==== Okuma metni ====

Britanya ile Rumlar Yakınlaşıyormuş
Rum lideri Anastasiades ilginç bir adam. Yıllarca muhalefette iken Kıbrıs konusunda devamlı bir Rum siyasetçisi için pozitif denebilecek yaklaşımlara girdi. Kıbrıslı Türk siyasetçiler ile defalarca biraraya geldi ve konuya yaklaşımının yapıcı olduğu imajını verdi. Hatta Annan Planı pat diye(!) ortaya çıkınca partisi DISI “evet” kampanyası yürüttü. Tüm dünyadaki imajı da seçilmesi halinde Kıbrıs konusunu çözebilecek kapasiteye ve daha da önemlisi cesarete sahip olduğu idi.

Güneyde olan başkanlık seçimleri öncesi ABD Büyükelçisi ile bir görüşmede kendisine neden yeni başlayacak müzakere sürecinden bu kadar umutlu olduğunu sormuştum. “1968'den beri devam eden bu süreçlerde çözülemeyecek bu sorun ne değişti de bu defa çözülecek diye düşünüyorsunuz?” diye sorduğumda bana kısaca "Anastasiades" diye cevap vermişti. Demek ki koskoca süper güç olan ABD'nin yetkililerini bile “Rumları çözüme ulaştırabilecek kişi” olarak etkileyebilmişti.

Seçimler gerçekleşti, kazanan (tabi ki sürpriz bir sonuç olmadı) Anastasiades oldu ve bir baktık ki muhalefetteki gülümseyen, yapıcı şeyler söyleyen adamın yerini gergin, kaşları devamlı çatık, EOKA'nın partisi DISI'nin lideri olan gerçek Anastasiades almış...

Tüm dünyanın bize barış güvercini olarak sunduğu adamdan eser yok. Müzakerelerin başlaması dahil, kendisine önerilen her şeye hayır diyerek başkanlık görevine başladı ve o günden beri daha da katılaşan bir tutum içerisine girdi. Bir gün “Güzelyurt verilmezse anlaşma yok!”, ertesi gün “Maraş bize Türkiye’nin (Kıbrıslı Türklerin değil!) iyi niyetli olduğunun kanıtı olarak hemen verilmeli” diyor. “Şu olmzsa masadan kalkarım”, “o olmazsa anlaşma olamaz”, “gözünüzün üzerinde kaşınız varsa sizinle çözüm olmaz” diyerek olası bir çözümü şimdiden dinamitledi. Bir diğer deyişle tüm dünyayı kandırdı ve muhalefetteyken kendini öyle bir pazarladı ki dünya güçlerini arkasına alarak başa gelsin, sonra da yapacağını yapsın. İş işten geçtikten sonra, Elen tarihine “Kıbrıs’ı Yunanlaştıran Lider” olarak geçtikten sonra dünya güçleri “kandırıldık” dese ne yazar...

==== Verilen liste ====

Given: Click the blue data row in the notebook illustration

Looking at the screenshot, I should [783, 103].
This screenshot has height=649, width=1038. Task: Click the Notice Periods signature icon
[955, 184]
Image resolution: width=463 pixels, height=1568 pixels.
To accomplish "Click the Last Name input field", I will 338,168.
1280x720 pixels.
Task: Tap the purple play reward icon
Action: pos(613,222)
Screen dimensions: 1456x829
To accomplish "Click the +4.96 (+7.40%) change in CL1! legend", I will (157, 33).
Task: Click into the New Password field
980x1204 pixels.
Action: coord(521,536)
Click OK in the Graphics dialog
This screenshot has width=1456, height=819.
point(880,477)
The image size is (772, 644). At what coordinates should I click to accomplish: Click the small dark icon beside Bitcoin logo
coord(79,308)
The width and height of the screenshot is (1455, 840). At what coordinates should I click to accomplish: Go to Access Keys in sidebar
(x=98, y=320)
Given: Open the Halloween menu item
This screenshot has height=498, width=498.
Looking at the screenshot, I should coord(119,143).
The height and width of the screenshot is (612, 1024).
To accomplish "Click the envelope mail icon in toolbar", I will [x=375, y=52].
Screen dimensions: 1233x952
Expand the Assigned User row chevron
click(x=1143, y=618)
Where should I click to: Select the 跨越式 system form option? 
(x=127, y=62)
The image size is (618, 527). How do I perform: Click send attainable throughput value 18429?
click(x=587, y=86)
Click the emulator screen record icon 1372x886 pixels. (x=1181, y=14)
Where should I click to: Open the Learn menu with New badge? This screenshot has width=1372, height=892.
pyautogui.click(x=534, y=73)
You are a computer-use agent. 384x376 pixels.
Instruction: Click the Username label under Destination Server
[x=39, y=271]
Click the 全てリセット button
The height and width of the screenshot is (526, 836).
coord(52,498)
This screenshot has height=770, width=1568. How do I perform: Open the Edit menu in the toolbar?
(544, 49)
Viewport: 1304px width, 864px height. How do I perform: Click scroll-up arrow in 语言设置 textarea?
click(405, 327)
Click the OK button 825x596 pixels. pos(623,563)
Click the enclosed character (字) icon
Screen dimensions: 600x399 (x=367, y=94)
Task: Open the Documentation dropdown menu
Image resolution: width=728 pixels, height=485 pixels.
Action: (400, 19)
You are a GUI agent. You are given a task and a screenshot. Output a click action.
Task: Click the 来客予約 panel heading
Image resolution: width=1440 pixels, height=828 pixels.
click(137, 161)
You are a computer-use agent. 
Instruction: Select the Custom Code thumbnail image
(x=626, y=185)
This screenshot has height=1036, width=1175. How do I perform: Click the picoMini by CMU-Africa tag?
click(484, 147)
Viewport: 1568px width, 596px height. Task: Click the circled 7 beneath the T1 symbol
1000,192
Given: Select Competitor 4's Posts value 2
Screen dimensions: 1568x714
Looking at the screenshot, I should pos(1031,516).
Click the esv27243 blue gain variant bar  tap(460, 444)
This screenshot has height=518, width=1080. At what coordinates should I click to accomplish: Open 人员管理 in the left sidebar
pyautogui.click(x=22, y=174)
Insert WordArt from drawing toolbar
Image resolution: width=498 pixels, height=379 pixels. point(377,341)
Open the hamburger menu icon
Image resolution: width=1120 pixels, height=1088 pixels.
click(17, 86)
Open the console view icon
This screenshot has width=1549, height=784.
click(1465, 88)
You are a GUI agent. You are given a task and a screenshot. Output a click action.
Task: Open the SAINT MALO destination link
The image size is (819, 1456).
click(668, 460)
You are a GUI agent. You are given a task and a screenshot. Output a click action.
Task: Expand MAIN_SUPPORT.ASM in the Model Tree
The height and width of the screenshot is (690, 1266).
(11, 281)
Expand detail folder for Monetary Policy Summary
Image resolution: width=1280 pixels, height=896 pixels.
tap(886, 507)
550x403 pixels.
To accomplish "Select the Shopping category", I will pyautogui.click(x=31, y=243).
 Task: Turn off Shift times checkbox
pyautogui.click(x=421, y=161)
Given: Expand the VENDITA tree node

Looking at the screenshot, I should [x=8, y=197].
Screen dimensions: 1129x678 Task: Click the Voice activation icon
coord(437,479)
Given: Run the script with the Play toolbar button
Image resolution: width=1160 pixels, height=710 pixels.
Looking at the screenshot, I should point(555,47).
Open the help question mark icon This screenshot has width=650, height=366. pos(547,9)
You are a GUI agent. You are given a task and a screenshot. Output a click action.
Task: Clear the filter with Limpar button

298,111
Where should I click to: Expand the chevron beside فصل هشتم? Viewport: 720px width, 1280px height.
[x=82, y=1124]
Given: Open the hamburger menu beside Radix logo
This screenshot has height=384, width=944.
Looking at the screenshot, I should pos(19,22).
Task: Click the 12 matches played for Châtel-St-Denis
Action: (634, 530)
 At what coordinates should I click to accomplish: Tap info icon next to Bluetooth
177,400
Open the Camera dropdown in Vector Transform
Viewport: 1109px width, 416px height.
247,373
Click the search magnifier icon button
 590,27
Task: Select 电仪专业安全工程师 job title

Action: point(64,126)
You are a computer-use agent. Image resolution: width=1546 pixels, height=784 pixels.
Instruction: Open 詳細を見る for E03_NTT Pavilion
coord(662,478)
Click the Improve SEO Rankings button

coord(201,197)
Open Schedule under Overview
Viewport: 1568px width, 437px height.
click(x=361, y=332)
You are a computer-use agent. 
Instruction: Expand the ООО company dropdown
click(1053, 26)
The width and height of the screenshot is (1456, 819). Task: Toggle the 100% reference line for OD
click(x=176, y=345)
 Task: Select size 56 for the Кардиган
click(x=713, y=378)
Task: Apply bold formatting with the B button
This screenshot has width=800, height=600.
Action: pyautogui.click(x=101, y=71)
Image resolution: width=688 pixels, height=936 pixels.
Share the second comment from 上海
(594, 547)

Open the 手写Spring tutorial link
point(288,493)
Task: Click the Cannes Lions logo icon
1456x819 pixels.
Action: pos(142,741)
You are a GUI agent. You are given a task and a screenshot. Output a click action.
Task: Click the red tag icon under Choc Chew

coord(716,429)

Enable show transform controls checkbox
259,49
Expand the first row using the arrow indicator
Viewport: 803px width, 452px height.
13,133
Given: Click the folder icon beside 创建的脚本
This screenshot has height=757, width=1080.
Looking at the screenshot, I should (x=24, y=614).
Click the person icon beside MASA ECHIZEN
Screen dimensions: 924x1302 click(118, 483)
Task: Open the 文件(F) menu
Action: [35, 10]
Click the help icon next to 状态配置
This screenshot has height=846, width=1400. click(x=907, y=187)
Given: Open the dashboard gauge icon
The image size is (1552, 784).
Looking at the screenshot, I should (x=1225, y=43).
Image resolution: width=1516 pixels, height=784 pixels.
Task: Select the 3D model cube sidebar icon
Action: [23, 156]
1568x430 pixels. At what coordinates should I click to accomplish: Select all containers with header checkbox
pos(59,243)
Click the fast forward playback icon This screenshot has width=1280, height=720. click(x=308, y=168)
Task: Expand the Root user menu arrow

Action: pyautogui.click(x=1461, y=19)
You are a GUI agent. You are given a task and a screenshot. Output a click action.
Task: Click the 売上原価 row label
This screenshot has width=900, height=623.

====

• İstenen çalışma:
• 1. Metinde "Seçimler gerçekleşti, kazanan" sözlerinden "gerçek Anastasiades almış..." sözlerine kadar uzanan kısmı olduğu gibi yazın.
• 2. Aşağıdaki (a), (b), (c) ifadelerinin metinle uyuşup uyuşmadığını evet ya da hayır diye belirtin ve her biri için metinden belirleyici sözleri aynen alıntılayın.
(a) Annan Planı ortaya çıktığında DISI "evet" kampanyası yürüttü.
(b) ABD Büyükelçisi yazarın sorusuna "Anastasiades" diye cevap verdi.
(c) Seçimi Anastasiades'in kazanması sürpriz bir sonuçtu.
• 3. Lütfen metne göre şu soruları cevaplayın:
(a) Yazarın sorusunda süreçlerin hangi yıldan beri devam ettiği söyleniyor?
(b) DISI metinde kimin partisi olarak anılıyor?
(c) Anastasiades'in Güzelyurt hakkında söylediği söz nedir?

• Çözümlü cevaplar:
• 1.
Seçimler gerçekleşti, kazanan (tabi ki sürpriz bir sonuç olmadı) Anastasiades oldu ve bir baktık ki muhalefetteki gülümseyen, yapıcı şeyler söyleyen adamın yerini gergin, kaşları devamlı çatık, EOKA'nın partisi DISI'nin lideri olan gerçek Anastasiades almış...

• 2.
(a) Evet: "Hatta Annan Planı pat diye(!) ortaya çıkınca partisi DISI “evet” kampanyası yürüttü."
(b) Evet: "bana kısaca "Anastasiades" diye cevap vermişti."
(c) Hayır: "(tabi ki sürpriz bir sonuç olmadı)"

• 3.
(a) 1968'den beri.
(b) EOKA'nın partisi.
(c) “Güzelyurt verilmezse anlaşma yok!”